Disturbed sleep and associated daytime fatigue can have many adverse health consequences. Insomnia is not only a risk factor for certain mental conditions but a potential warning sign for serious mental or medical issues87.
Insomnia is a subjective condition, not least because ‘normal sleep’ patterns are difficult to define, varying greatly between people, and from night to night. So, whilst textbook definitions of insomnia differ slightly they are broadly consistent in describing the key features, notably: ‘difficulty in getting to sleep (sleep onset latency), difficulty staying asleep (sleep maintenance), early wakening, or non-restorative sleep despite adequate time and opportunity to sleep, resulting in impaired daytime functioning, such as poor concentration, mood disturbance, and daytime tiredness’3616397.
Traditionally, insomnia has been categorised as either primary (ie. no other conditions deemed to be responsible for the poor sleep) or secondary (ie. another disorder causally responsible for the poor sleep).
Primary insomnia: insomnia that occurs when no cause or comorbidity is identified. Commonly the person has conditioned or learned sleep difficulties with or without heightened arousal in bed. Typically primary insomnia has a duration of at least 1 month and accounts for about 15–20% of long-term insomnia61.
Secondary (or comorbid) insomnia: insomnia that occurs as a symptom of or is associated with other conditions including medical or psychiatric illness or drug or substance misuse61.

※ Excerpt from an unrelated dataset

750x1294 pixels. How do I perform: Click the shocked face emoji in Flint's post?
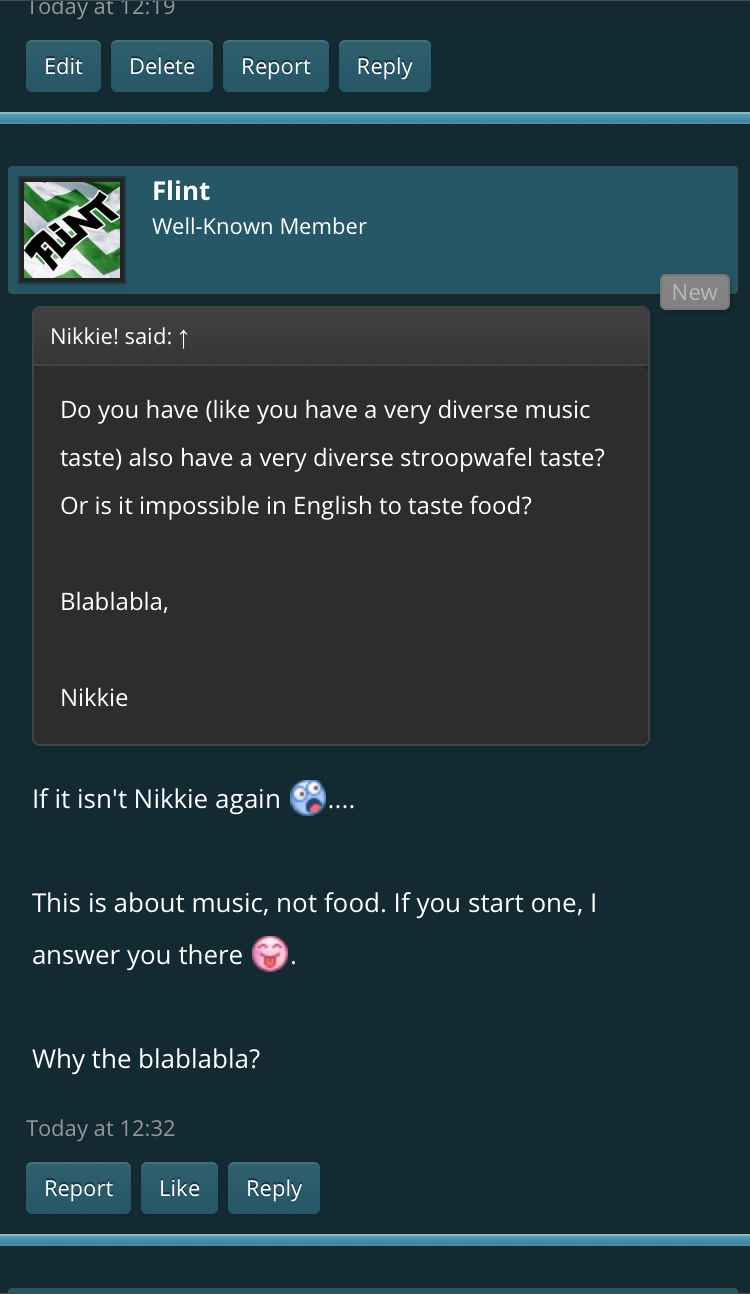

In practice however, determining the cause and effect of insomnia is often very difficult. Whilst these terms are still commonly used, in May 2013 the Diagnostic and Statistical Manual (DSM-5) of the American Psychiatric Association replaced the primary/secondary designation with a single term ‘insomnia disorder’. This change emphasises ‘insomnia disorder’ as a condition requiring independent clinical attention, regardless of other comorbid conditions or medical problems that may be present and also require treatment. So, a diagnosis of insomnia disorder is to be given when it is sufficiently severe, whether it occurs as an independent condition or is comorbid with another mental disorder, medical condition or another sleep disorder13.
Insomnia can be further described according to its duration – acute or short-term insomnia lasting less than 4 weeks, and long-term, persistent or chronic insomnia lasting for 4 weeks or longer.